Before initialization, a variable can have any value which happens to be at the memory location where the variable is allocated. That's why the runtime behavior is unpredictable. The following picture illustrates the situation before the assignment of p :

Since we don't know where q point, we cannot dereferrence (follow) the pointer.

Answer 4

Can anybody give the reason?

The reason comes from the C language itself and how compilers were constructed.

First, the C language - your code invokes undefined behavior. Firstly, because using an uninitialized variable is undefined behavior , but obviously because you are applying * operator on an "invalid" pointer. Bottom line, there is undefined behavior .

Now, because there is undefined behavior, compilers can do what they want and generate code however they want. In short - there are no requirements .

Because of that, compiler writers do not care what compilers do in undefined behavior cases. Two compilers were constructed differently and act differently in this specific case when compiling this specific code.
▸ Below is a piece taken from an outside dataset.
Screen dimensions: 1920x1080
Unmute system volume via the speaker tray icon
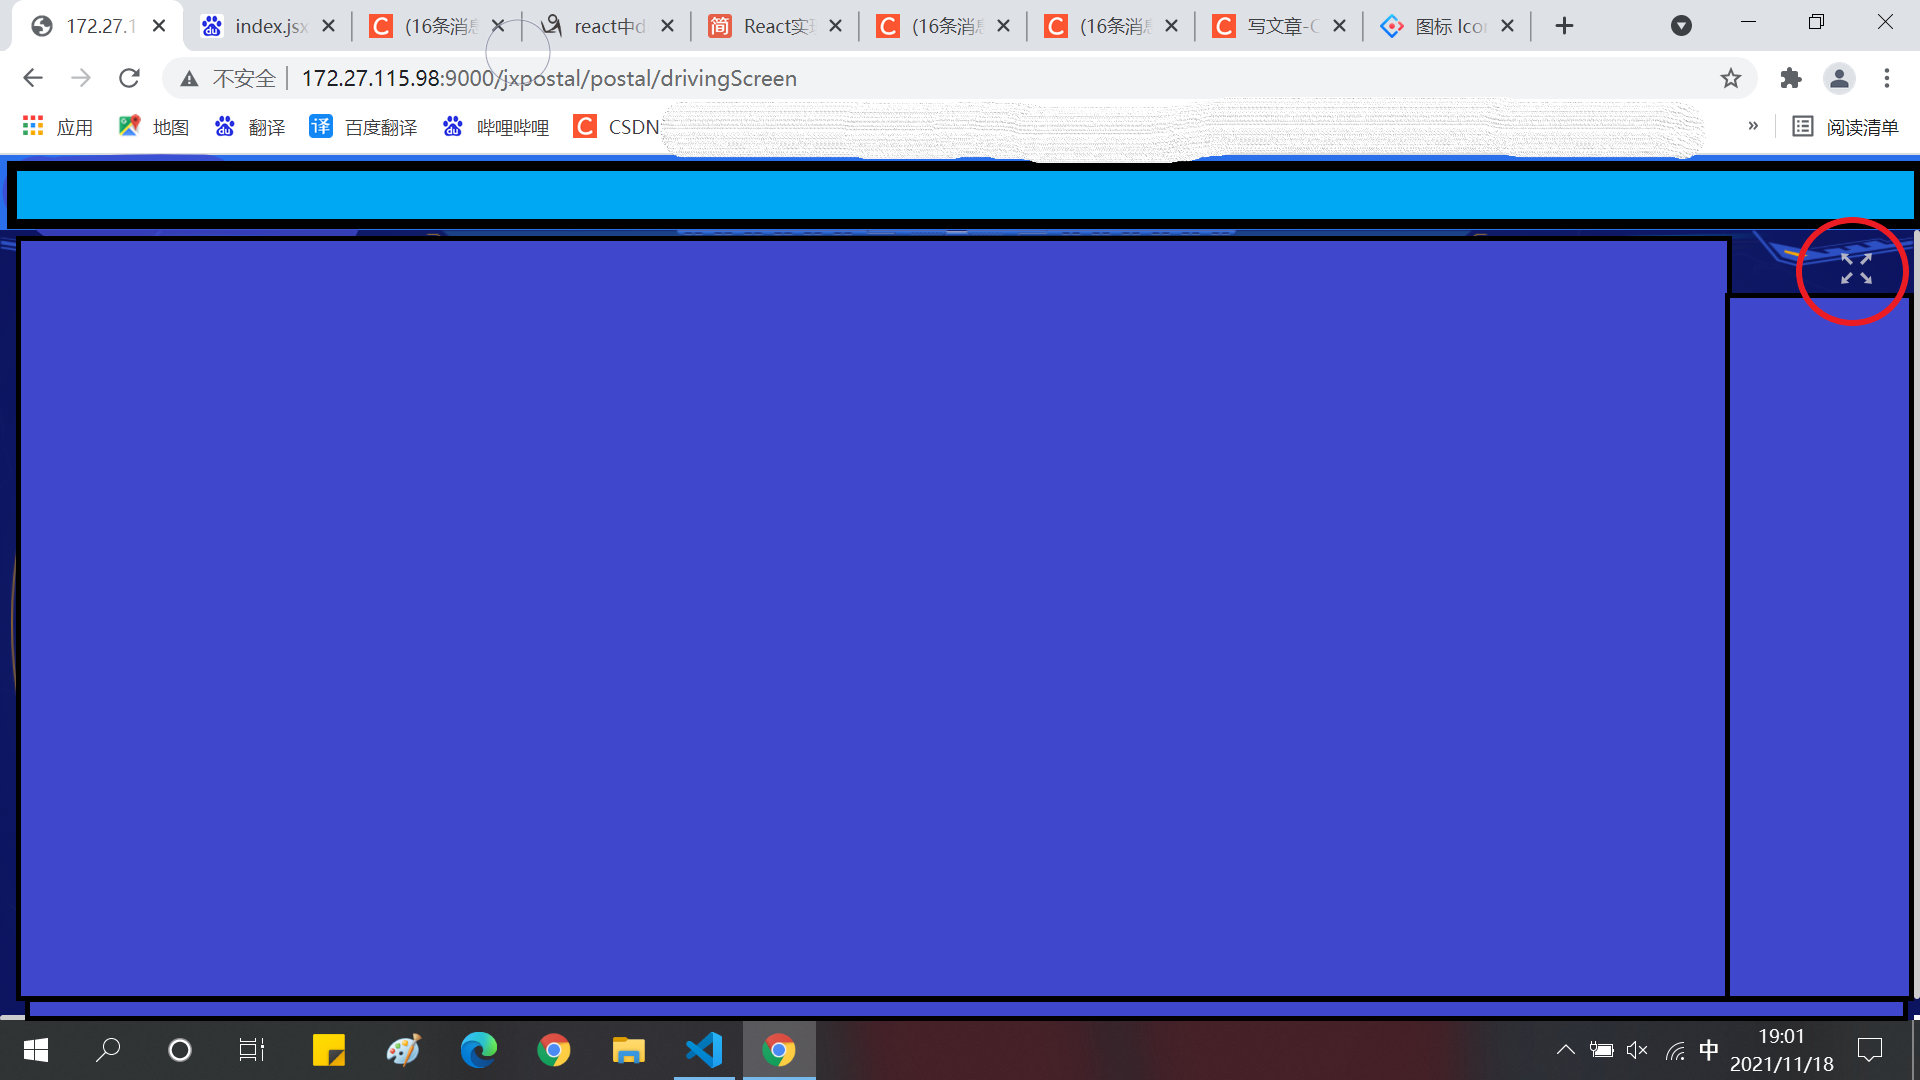pos(1637,1050)
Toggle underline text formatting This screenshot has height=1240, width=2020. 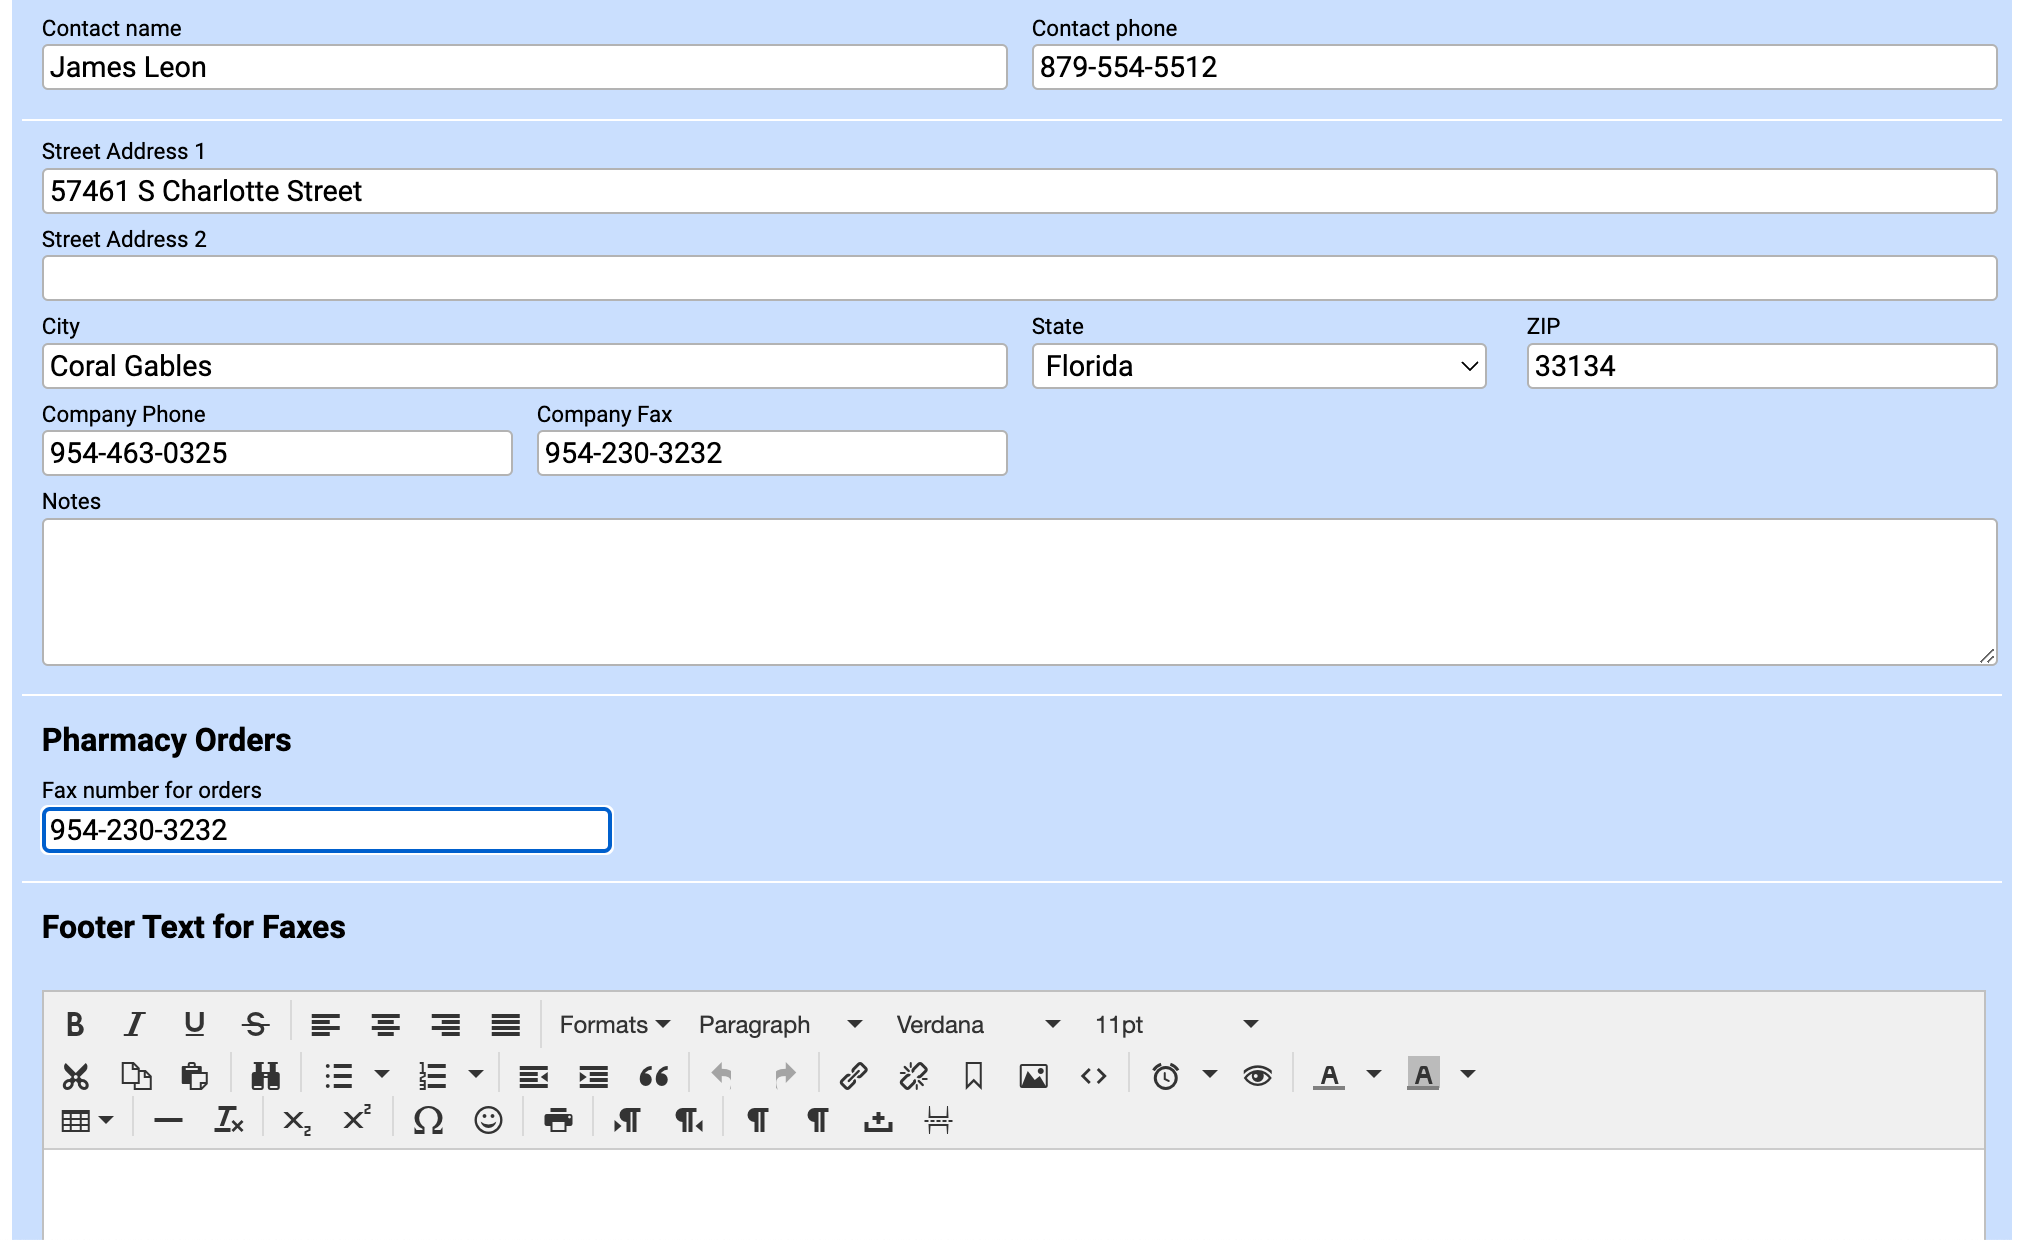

It was not deliberate - no one cares, so some random unrelated decisions in unrelated fields resulted in such behavior of both compilers.

The specific reasons why behaviors of both compilers are different, will come from inspecting the source code of both compilers. In this case, inspecting llvm with its documentation and gcc with gcc developer options will be helpful along the way.

Answer 5

The line *q=p; uses the value of q which is uninitialized; accessing an uninitialized variable is undefined behaviour, allowing the compilers to interpret both that line of code and anything preceding or following the line in any way at all.

It'd probably give different results for different levels of optimization as well.